Just beyond the eastern side of the roundabout along Turkmenbashy Shayoly, on the ground floor of a residential apartment block, sits the Museum of Bagshies (traditional Turkmen singers, who accompany their sung and spoken tales with dutar playing; open Mon-Fri 09.00-18.00, with a 13.00-14.00 closure for lunch). It has two main rooms, offering photo-based displays of the most renowned 20th-century singers of Dashoguz Region, including detailed 'family trees' linking the bagshies of different generations by their teacher-pupil relationships. There is a display of Turkmen musical instruments, and a bright mural of Ashyk Aydyn Pir, patron of singers and musicians, who is depicted wearing a long pink coat. A small room to the side features a display of the back pages of the Soviet entertainment magazine Krugozor ('Prospect'), with smiling pictures of the singing stars of the 1960s and 1970s. Among the rows of Soviet stars are a few Western acts who were obviously big in the USSR, such as Abba and a youngjulio Iglesias.

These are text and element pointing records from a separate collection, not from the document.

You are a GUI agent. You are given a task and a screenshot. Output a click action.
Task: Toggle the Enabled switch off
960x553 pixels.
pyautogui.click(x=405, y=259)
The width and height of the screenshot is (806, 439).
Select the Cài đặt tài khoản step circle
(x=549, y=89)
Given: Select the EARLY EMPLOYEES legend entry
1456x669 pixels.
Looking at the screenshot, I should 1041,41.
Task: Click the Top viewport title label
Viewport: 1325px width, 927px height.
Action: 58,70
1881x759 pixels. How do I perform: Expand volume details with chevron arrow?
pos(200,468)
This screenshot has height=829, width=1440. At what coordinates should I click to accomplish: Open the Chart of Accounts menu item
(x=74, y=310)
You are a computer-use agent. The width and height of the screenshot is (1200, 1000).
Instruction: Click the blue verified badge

At the north end of Pushkin Kochcsi, which runs off Turkmenbashy Shayoly just to the east of the Diyarbekir Hotel, take the footbridge across the Shabat Canal. The single-storey detached building on your left is the Glory Museum, opened on Victory Day in 1984 to honour the veterans of the Great Patriotic War. The museum is open Monday-Saturday 09.00-18.00. Admission costs 1,000 manat. The main gallery of the museum is devoted to local war heroes, centred around busts of four such Heroes of the Soviet Union. One of them, Saparmurat Hojayev, survived the war to become a teacher. His civilian suit, replete with dozens of medals, is preserved in a glass case. His wheelchair is also on display - the fighting claimed one of his legs. Other rooms focus on Labour Veterans, honoured during the Soviet period for the excellence of their work. There are two rooms of paintings, including a lino-cut in the realist style titled Hot Day 1962, depicting a thirsty agricultural worker. In the museum's entrance hall rests, for some reason, a broken car-rally game.
Behind the Glory Museum stands a tiled obelisk topped with a Soviet star. An eternal flame burns in front. There is a dedication to those killed in the building of Soviet power, and inscriptions recording the names of some of those on the Bolshevik side who lost their lives during the Civil War.